(Recorded data)
○ ○ ○

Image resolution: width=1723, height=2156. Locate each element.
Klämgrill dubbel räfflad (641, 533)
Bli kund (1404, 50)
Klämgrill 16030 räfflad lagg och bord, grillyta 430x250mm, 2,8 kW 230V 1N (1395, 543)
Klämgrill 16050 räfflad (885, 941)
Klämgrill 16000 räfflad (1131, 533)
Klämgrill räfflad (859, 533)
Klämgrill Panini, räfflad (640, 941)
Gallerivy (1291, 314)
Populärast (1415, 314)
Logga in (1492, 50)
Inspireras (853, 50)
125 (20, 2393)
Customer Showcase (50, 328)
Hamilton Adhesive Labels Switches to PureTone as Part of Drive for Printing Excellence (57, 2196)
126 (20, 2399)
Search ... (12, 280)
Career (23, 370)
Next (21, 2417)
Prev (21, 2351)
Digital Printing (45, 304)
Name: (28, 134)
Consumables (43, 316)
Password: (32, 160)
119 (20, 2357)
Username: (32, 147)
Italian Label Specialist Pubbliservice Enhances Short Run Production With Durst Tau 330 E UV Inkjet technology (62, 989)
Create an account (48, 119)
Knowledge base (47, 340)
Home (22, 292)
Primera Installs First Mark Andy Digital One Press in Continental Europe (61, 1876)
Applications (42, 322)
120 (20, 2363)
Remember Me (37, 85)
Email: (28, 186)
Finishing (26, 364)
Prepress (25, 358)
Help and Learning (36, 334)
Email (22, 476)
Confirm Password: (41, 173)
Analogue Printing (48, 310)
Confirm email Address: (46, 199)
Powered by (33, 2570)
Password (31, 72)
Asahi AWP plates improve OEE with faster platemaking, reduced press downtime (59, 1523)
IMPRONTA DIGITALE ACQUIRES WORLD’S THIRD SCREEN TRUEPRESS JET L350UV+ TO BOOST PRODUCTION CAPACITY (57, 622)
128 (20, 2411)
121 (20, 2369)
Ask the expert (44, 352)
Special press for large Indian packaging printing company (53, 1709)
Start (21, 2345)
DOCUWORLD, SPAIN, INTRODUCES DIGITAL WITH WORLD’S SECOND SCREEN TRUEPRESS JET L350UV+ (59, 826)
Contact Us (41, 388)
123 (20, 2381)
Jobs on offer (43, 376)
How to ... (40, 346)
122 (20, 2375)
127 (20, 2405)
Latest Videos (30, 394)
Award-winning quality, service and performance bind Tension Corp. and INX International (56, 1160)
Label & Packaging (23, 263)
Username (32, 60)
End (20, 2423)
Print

○ ○ ○

▶ _AIM OF THE TASK_
From start to finish, retype the records above with complete accuracy.

▶ _EXPECTED ANSWER_
Image resolution: width=1723, height=2156. Locate each element.
Klämgrill dubbel räfflad (641, 533)
Bli kund (1404, 50)
Klämgrill 16030 räfflad lagg och bord, grillyta 430x250mm, 2,8 kW 230V 1N (1395, 543)
Klämgrill 16050 räfflad (885, 941)
Klämgrill 16000 räfflad (1131, 533)
Klämgrill räfflad (859, 533)
Klämgrill Panini, räfflad (640, 941)
Gallerivy (1291, 314)
Populärast (1415, 314)
Logga in (1492, 50)
Inspireras (853, 50)
125 (20, 2393)
Customer Showcase (50, 328)
Hamilton Adhesive Labels Switches to PureTone as Part of Drive for Printing Excellence (57, 2196)
126 (20, 2399)
Search ... (12, 280)
Career (23, 370)
Next (21, 2417)
Prev (21, 2351)
Digital Printing (45, 304)
Name: (28, 134)
Consumables (43, 316)
Password: (32, 160)
119 (20, 2357)
Username: (32, 147)
Italian Label Specialist Pubbliservice Enhances Short Run Production With Durst Tau 330 E UV Inkjet technology (62, 989)
Create an account (48, 119)
Knowledge base (47, 340)
Home (22, 292)
Primera Installs First Mark Andy Digital One Press in Continental Europe (61, 1876)
Applications (42, 322)
120 (20, 2363)
Remember Me (37, 85)
Email: (28, 186)
Finishing (26, 364)
Prepress (25, 358)
Help and Learning (36, 334)
Email (22, 476)
Confirm Password: (41, 173)
Analogue Printing (48, 310)
Confirm email Address: (46, 199)
Powered by (33, 2570)
Password (31, 72)
Asahi AWP plates improve OEE with faster platemaking, reduced press downtime (59, 1523)
IMPRONTA DIGITALE ACQUIRES WORLD’S THIRD SCREEN TRUEPRESS JET L350UV+ TO BOOST PRODUCTION CAPACITY (57, 622)
128 (20, 2411)
121 (20, 2369)
Ask the expert (44, 352)
Special press for large Indian packaging printing company (53, 1709)
Start (21, 2345)
DOCUWORLD, SPAIN, INTRODUCES DIGITAL WITH WORLD’S SECOND SCREEN TRUEPRESS JET L350UV+ (59, 826)
Contact Us (41, 388)
123 (20, 2381)
Jobs on offer (43, 376)
How to ... (40, 346)
122 (20, 2375)
127 (20, 2405)
Latest Videos (30, 394)
Award-winning quality, service and performance bind Tension Corp. and INX International (56, 1160)
Label & Packaging (23, 263)
Username (32, 60)
End (20, 2423)
Print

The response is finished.